- _DOCUMENT TEXT_:
================================

Harry Killick (13 July 1837 – 22 November 1877) was an English cricketer. Killick was a left-handed batsman who bowls right-arm roundarm medium. He was born at Crabtree, Sussex.

Killick made his first-class debut for Sussex against Surrey at The Oval in 1866. Killick played first-class cricket for Sussex to 1875, making a total of forty appearances, the last of which came against Hampshire at the County Ground, Hove. In his forty first-class appearances for the county, he scored 957 runs at an average of 14.07, with a high score of 78. This score was his only half century for Sussex and came against Surrey in 1869. With the ball, he took 6 wickets at a bowling average of 36.50, with best figures of 3/37.

In addition to playing first-class cricket for Sussex, Killick made first-class appearances for other teams. He made a single first-class appearance for a Left Handed team against a Right Handed at Lord's in 1870, a match in which he recorded his only other first-class half century with a score of 55. In that same year he made a single appearance for the Players of the South against the Gentlemen of the South at The Oval, as well as making his first appearance for a United South of England Eleven against a United North of England Eleven. He made a second appearance for the United South of England Eleven against Yorkshire in 1874. As well as playing the game, Killick also umpired it, standing in nineteen first-class matches from 1873 1877.

================================

According to the cricket biography, what was Killick's high score for Sussex, and against which opponent did he make it?

Data listing
================================

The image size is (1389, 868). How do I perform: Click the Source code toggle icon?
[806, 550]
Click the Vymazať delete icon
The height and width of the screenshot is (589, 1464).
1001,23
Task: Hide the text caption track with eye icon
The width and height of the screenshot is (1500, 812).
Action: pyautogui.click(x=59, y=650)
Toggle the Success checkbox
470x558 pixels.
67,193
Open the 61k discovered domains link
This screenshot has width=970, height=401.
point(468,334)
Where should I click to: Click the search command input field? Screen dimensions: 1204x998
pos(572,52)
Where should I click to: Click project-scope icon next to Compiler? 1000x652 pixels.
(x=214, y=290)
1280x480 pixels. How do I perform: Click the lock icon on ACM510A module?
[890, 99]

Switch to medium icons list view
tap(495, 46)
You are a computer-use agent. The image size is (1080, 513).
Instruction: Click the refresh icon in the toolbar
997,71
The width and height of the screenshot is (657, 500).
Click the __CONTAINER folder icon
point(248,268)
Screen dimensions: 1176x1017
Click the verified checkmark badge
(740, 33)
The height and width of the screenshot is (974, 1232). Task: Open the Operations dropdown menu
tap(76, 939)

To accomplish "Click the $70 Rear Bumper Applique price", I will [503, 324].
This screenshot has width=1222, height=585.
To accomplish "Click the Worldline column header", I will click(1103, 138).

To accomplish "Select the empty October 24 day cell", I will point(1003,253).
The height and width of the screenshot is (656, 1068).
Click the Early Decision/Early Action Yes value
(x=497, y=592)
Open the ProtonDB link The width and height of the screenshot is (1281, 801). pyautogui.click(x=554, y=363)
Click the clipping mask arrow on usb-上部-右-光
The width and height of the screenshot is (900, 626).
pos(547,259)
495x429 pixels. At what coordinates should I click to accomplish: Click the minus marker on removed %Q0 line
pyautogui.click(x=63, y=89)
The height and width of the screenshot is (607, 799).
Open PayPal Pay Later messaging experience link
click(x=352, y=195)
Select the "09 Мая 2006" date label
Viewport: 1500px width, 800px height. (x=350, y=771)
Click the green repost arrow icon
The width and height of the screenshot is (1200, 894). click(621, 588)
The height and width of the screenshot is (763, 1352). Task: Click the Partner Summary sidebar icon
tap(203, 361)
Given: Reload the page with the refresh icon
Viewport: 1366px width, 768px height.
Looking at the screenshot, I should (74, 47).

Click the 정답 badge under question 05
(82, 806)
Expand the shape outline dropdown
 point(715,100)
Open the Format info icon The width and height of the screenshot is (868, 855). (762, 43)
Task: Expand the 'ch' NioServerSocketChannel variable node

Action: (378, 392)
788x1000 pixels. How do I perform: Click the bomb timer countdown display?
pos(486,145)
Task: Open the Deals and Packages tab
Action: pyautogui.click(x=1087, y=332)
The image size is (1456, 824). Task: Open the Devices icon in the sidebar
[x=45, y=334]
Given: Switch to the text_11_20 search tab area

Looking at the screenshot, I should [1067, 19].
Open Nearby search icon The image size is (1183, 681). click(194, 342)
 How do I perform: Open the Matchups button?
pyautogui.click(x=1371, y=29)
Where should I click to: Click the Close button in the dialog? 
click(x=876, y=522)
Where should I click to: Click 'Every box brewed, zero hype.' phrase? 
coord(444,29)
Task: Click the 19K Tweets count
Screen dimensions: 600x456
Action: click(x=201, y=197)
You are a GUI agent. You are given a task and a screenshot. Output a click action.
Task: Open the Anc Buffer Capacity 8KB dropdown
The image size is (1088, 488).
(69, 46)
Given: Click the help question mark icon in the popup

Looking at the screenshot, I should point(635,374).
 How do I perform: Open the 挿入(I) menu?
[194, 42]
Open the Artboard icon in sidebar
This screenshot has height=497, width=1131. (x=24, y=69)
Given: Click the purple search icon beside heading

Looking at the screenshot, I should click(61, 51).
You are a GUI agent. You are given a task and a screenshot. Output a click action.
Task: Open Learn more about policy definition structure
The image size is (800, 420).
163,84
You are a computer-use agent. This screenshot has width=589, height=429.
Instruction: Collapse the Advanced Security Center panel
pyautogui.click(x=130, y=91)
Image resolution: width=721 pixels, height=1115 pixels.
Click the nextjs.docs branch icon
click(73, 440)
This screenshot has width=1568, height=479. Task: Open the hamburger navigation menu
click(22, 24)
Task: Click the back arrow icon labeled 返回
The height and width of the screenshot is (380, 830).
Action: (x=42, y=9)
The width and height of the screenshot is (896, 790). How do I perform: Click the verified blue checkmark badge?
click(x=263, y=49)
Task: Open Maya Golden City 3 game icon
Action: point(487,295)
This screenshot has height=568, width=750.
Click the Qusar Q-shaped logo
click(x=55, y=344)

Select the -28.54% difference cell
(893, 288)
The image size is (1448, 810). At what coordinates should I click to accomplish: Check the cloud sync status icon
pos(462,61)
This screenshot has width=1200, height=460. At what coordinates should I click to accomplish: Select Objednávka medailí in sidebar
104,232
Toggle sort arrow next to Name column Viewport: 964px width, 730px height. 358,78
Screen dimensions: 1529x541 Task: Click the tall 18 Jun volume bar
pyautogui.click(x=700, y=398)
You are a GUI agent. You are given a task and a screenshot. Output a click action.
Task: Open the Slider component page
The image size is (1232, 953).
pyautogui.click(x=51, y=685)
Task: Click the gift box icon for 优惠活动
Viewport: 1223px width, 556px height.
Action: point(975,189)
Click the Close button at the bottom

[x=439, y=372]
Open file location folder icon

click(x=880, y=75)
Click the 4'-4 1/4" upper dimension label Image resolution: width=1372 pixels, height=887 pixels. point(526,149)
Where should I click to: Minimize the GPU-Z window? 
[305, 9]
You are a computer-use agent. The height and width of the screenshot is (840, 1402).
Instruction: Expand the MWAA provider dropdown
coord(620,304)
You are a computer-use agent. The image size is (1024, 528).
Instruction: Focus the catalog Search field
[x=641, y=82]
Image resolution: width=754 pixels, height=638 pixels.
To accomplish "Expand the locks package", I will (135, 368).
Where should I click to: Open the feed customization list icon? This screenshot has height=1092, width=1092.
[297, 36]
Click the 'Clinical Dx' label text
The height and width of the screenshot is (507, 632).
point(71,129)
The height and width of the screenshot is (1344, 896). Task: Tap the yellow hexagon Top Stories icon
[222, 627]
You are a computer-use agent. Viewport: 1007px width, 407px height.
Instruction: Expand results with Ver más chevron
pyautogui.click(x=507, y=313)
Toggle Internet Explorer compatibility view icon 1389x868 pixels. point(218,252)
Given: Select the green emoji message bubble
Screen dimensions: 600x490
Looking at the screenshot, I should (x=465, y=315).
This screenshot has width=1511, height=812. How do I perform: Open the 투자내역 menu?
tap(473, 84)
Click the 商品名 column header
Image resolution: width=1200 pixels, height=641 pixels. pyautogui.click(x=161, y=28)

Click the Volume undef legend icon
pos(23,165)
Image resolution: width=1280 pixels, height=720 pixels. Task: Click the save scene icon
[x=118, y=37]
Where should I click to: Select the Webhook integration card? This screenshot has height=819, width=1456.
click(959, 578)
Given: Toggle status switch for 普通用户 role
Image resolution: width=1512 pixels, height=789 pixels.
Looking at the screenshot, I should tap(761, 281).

================================

- _SOLVED PROBLEM_: 78, against Surrey.